ACTION ITEM:
Every line from the first one in the listing down to the line with "Task: Show the tags pane icon" should be restated word for word.

START DATA PROVIDED

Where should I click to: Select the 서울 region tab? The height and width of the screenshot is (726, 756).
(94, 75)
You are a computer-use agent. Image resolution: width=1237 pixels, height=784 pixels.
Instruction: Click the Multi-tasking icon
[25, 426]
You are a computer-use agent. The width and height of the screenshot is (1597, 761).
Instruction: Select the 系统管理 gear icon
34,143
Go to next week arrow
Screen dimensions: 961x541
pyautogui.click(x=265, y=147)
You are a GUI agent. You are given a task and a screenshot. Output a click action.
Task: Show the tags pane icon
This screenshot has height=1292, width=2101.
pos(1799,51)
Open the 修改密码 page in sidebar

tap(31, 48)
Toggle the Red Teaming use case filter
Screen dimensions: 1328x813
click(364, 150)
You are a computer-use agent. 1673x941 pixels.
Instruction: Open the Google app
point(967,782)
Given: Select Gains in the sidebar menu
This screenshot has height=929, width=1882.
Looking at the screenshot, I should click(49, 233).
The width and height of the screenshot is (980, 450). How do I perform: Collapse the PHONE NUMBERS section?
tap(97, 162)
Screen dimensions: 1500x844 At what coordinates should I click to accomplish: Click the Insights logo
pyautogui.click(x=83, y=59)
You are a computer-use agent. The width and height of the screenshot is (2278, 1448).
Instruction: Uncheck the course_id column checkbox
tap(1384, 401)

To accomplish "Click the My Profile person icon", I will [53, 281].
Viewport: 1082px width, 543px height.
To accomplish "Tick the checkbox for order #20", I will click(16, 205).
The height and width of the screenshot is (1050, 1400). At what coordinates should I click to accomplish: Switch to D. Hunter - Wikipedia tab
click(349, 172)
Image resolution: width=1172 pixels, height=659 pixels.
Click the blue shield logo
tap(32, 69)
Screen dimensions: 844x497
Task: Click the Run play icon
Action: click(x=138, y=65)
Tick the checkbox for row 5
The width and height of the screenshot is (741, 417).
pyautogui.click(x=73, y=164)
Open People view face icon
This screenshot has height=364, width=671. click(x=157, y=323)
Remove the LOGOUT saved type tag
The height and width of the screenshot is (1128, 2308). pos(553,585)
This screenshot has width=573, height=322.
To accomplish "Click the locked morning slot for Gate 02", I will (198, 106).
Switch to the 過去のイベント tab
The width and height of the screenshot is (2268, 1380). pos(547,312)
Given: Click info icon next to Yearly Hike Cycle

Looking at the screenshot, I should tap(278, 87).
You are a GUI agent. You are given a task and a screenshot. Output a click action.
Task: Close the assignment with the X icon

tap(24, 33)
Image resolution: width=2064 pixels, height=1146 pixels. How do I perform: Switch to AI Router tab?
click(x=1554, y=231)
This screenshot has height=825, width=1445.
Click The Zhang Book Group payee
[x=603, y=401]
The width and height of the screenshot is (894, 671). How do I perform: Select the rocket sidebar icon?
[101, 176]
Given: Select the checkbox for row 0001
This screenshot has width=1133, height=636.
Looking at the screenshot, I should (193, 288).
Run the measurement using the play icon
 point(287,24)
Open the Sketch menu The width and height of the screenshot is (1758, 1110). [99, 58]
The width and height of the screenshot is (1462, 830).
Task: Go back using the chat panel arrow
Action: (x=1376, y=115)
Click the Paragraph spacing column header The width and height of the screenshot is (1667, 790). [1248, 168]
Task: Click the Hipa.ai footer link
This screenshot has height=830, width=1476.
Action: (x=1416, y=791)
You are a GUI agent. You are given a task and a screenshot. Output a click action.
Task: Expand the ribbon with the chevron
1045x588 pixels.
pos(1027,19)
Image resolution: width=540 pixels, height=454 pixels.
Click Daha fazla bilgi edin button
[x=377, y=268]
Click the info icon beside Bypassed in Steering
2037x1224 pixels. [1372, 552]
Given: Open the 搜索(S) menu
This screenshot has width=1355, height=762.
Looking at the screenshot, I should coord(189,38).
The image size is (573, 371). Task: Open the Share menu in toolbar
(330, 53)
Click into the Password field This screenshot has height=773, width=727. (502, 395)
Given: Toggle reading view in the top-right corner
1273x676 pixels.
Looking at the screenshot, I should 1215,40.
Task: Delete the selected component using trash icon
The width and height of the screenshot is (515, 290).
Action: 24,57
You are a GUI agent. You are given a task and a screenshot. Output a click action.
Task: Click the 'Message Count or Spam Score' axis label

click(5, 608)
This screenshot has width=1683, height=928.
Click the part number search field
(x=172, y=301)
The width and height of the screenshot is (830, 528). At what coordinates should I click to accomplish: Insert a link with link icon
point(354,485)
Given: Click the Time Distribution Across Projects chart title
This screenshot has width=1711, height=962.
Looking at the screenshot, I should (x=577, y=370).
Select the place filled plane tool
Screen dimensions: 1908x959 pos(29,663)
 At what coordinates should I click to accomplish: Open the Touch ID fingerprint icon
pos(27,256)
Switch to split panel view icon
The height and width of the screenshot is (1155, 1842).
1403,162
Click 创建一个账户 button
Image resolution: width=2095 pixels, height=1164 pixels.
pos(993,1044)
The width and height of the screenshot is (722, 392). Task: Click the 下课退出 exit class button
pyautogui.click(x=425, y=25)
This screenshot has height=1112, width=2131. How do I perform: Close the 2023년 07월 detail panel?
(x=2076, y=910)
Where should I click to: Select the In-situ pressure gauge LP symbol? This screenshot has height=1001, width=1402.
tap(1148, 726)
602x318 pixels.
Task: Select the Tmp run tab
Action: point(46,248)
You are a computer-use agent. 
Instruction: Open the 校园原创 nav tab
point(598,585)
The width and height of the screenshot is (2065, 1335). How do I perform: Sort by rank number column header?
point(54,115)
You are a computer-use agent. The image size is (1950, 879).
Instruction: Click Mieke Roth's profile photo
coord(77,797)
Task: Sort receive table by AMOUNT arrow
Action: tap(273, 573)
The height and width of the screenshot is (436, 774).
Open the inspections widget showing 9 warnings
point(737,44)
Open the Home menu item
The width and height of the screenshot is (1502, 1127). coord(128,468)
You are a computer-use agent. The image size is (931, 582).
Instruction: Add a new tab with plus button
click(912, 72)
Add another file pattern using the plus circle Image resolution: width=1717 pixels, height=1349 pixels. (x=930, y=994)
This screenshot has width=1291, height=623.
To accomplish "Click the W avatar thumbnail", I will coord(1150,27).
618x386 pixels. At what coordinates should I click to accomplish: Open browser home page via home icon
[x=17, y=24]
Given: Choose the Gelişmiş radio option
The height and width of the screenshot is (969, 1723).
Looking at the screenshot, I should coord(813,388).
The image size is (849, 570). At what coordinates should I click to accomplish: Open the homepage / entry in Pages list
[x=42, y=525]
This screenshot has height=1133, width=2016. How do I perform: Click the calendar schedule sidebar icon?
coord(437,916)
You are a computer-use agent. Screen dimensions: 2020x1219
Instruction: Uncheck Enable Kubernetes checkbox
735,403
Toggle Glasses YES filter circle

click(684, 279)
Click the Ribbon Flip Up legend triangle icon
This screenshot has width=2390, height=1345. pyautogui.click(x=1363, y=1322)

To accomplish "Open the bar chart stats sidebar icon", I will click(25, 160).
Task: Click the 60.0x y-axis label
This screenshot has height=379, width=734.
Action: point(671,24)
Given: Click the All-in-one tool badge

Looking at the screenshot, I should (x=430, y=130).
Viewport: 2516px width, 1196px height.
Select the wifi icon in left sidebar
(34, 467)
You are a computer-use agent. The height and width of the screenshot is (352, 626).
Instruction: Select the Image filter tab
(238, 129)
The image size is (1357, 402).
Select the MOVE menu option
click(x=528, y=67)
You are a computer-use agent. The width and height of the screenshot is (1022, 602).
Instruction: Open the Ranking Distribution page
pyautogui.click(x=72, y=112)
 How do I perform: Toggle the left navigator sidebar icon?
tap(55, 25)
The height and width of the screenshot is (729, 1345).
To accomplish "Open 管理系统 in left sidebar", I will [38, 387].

END DATA PROVIDED

REPLY TO THE EXERCISE:
Where should I click to: Select the 서울 region tab? The height and width of the screenshot is (726, 756).
(94, 75)
You are a computer-use agent. Image resolution: width=1237 pixels, height=784 pixels.
Instruction: Click the Multi-tasking icon
[25, 426]
You are a computer-use agent. The width and height of the screenshot is (1597, 761).
Instruction: Select the 系统管理 gear icon
34,143
Go to next week arrow
Screen dimensions: 961x541
pyautogui.click(x=265, y=147)
You are a GUI agent. You are given a task and a screenshot. Output a click action.
Task: Show the tags pane icon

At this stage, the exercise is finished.